MISO TURMERIC BROTH
Miso Turmeric Broth offers a deeply nourishing and restorative blend of anti-inflammatory ingredients in a single and soothing bowl. This plant-based broth combines the umami richness of miso with the warmth of turmeric and the digestive-supporting qualities of daikon radish and spring onion. It’s the ideal choice for those seeking immune support, gentle gut health or a low-sodium and vegan-friendly warm drink. The subtle complexity of flavour makes it versatile enough to serve on its own or as a light first course. Simple and elegant, the broth is created using just a few ingredients and a one-pot method, making it practical as it is healing. Whether you’re recovering from a cold or simply winding down after a long day, this golden broth is a beautiful way to support overall health while enjoying a calming culinary ritual.
RECIPE CATEGORY
Juice
SERVING SIZE
1
CUISINE
Japanese
PREPARATION/TECHNIQUES
One-Pot Wonders
OCCASION/HOLIDAY
Winter
SPECIAL CONSIDERATION/DIETARY CONCERNS
Alcohol–Free Drinks, Healthy, Low Sodium, Quick And Easy, Raw, Vegan, Vegetarian, Wheat / Gluten-Free
DISH TYPE
Digestif
INGREDIENTS
The preparation of Miso Turmeric Broth involves the following ingredients:
- 1 cup hot water
- 1 tsp miso paste (preferably white or yellow)
- ¼ tsp ground turmeric
- 1 tsp grated daikon radish (optional)
- 1 chopped spring onion
FULL NUTRITIONAL INFORMATION
- Calories: 0.7 kcal
- Carbohydrate: 0.1 g
- Sodium: 16.7 mg
- Calcium: 6.6 mg
- Potassium: 2.9 mg
PREPARATION
- Heat Water: Bring 1 cup of water to a gentle simmer without boiling, which preserves miso’s beneficial bacteria.

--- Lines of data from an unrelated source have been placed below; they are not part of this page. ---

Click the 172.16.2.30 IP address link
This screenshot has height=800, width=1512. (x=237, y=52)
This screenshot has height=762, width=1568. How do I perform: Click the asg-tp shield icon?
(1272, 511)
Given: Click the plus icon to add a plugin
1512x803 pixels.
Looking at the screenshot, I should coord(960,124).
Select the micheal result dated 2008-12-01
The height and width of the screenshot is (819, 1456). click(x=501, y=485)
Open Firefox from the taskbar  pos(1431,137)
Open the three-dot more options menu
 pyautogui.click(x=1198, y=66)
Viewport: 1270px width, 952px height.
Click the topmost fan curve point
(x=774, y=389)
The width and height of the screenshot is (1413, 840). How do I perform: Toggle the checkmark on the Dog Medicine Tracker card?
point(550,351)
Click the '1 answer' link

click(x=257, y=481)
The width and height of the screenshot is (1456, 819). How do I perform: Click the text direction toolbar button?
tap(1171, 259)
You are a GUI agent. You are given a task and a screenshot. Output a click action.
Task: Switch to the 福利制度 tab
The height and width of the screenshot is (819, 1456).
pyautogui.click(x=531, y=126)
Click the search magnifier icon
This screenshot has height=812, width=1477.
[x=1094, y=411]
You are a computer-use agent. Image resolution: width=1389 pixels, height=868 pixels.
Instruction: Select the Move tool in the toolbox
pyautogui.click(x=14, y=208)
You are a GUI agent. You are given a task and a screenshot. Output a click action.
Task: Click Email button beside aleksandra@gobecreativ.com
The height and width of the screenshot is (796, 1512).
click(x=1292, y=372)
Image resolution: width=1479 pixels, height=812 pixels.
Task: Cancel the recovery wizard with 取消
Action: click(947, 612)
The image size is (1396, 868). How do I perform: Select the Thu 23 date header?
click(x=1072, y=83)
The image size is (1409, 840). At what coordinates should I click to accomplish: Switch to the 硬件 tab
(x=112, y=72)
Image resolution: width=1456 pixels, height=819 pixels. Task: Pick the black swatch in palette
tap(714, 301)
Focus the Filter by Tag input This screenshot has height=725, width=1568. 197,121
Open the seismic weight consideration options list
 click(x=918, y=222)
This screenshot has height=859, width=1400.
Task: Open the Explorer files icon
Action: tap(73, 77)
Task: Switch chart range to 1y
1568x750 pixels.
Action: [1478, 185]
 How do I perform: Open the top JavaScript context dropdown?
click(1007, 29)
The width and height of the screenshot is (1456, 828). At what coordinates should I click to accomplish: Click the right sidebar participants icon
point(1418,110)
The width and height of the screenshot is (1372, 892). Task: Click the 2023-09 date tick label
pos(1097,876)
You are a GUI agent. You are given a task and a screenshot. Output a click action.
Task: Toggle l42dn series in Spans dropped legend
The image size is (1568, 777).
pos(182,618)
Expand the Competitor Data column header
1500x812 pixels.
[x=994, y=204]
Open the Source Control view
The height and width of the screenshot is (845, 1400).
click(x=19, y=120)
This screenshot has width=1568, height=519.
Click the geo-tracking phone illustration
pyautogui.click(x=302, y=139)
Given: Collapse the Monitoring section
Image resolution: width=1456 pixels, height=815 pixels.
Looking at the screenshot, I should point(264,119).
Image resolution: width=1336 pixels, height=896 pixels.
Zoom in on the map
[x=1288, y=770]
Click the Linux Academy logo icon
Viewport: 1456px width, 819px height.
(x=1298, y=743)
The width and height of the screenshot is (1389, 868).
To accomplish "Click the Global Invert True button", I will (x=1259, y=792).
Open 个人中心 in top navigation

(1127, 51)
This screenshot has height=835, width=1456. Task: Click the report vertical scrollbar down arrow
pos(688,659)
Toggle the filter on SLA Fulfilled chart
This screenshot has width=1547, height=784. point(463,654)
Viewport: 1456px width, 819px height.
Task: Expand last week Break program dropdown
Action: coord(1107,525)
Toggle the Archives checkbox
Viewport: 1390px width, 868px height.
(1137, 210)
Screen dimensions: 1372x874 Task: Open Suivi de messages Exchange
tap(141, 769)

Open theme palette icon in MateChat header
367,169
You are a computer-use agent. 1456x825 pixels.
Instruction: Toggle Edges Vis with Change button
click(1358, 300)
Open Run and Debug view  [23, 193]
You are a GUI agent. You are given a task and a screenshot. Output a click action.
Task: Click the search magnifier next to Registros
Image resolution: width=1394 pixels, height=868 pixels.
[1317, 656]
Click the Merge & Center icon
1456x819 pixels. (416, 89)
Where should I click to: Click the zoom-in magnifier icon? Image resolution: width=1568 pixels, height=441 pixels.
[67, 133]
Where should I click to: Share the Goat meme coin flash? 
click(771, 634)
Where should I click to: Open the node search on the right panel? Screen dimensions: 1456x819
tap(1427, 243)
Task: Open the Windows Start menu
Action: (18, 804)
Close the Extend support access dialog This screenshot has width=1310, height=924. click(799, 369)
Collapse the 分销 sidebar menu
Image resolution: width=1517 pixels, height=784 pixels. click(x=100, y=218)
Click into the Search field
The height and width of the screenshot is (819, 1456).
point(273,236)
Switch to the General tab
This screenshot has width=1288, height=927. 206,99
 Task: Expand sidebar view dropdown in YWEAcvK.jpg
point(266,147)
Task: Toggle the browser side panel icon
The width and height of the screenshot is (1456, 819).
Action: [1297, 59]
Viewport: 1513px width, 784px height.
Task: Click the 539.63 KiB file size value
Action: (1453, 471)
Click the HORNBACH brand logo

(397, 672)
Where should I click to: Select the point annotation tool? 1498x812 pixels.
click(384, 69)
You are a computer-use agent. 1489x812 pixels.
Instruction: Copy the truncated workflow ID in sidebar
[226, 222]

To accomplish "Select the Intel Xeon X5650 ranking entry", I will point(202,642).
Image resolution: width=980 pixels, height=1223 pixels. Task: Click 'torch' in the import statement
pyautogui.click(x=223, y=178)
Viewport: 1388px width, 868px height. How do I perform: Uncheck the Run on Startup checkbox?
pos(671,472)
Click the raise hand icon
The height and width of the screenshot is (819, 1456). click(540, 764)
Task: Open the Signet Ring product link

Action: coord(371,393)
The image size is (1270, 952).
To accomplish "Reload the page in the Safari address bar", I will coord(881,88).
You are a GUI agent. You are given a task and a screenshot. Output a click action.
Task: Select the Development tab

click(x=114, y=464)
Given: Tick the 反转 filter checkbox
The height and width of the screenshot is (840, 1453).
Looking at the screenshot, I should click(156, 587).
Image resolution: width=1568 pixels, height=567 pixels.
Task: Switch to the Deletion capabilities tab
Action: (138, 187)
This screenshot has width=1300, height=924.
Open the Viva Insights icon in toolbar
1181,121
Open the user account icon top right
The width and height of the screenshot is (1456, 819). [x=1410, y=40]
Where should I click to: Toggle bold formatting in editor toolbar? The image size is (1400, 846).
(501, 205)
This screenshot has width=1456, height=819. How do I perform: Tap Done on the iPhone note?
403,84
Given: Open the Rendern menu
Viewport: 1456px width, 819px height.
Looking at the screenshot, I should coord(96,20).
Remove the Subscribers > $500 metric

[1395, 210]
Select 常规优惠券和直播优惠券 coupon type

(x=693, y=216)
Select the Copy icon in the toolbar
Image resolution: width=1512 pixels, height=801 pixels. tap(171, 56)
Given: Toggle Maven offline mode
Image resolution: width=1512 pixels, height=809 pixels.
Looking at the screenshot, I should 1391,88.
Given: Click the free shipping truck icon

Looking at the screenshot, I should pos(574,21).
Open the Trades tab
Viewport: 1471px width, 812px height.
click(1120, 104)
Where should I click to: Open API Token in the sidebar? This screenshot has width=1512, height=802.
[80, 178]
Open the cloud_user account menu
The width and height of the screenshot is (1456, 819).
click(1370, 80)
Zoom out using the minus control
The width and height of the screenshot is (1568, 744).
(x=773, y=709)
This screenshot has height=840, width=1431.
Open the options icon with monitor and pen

- Stir In Turmeric: Add the ground turmeric to the hot water and stir until fully dissolved.
- Remove From Heat: Once the turmeric is blended, take the pot off the heat.
- Add miso Paste: Whisk in the miso paste slowly until it’s fully incorporated and smooth.
- Incorporate Daikon: Stir in the grated daikon radish, if using and let it steep for 1 to 2 minutes.
- Top With Spring Onion: Sprinkle chopped spring onion on top and serve the broth warm.
PREP TIME
3 minutes
COOKING TIME
3 minutes
TIPS
These tips can help you make a better Miso Turmeric Broth:
- Don’t Boil Miso: Always remove from heat before adding miso paste to maintain probiotic benefits.
- Use Fresh Water: Filtered water enhances the purity and taste of this broth.
- Adjust Flavour Strength: More miso = stronger umami. Use ½ tsp for a lighter taste.
- Enhance Turmeric Absorption: A pinch of black pepper can help your body absorb curcumin from turmeric.
- Strain If Needed: For a smoother broth, strain after mixing if your daikon is fibrous.
VARIATIONS
- Add Ginger: Grate ½ tsp of fresh ginger with the turmeric for an extra warming effect.
- Seaweed Add-In: A strip of wakame or a few nori flakes boosts mineral content.
- Spice It Up: Add a pinch of cayenne or chilli flakes for a little heat.
- Savoury Version: Include finely chopped mushrooms or a dash of tamari for a bolder taste.
- Cooling Broth: Replace spring onion with chopped coriander and serve lukewarm in warmer weather.
PREPPING AND STORAGE
- Fridge Storage: Store leftovers in an airtight container in the fridge for up to 24 hours. Stir before reheating.
- Reheat Gently: Warm slowly over low heat to avoid damaging miso’s live cultures. Do not boil.
- No Freezing: Freezing is not advised as it can alter the flavour and texture of miso and daikon.
- Batch Preparation: You can prepare the turmeric-miso base and add fresh toppings when serving to retain texture and nutrients.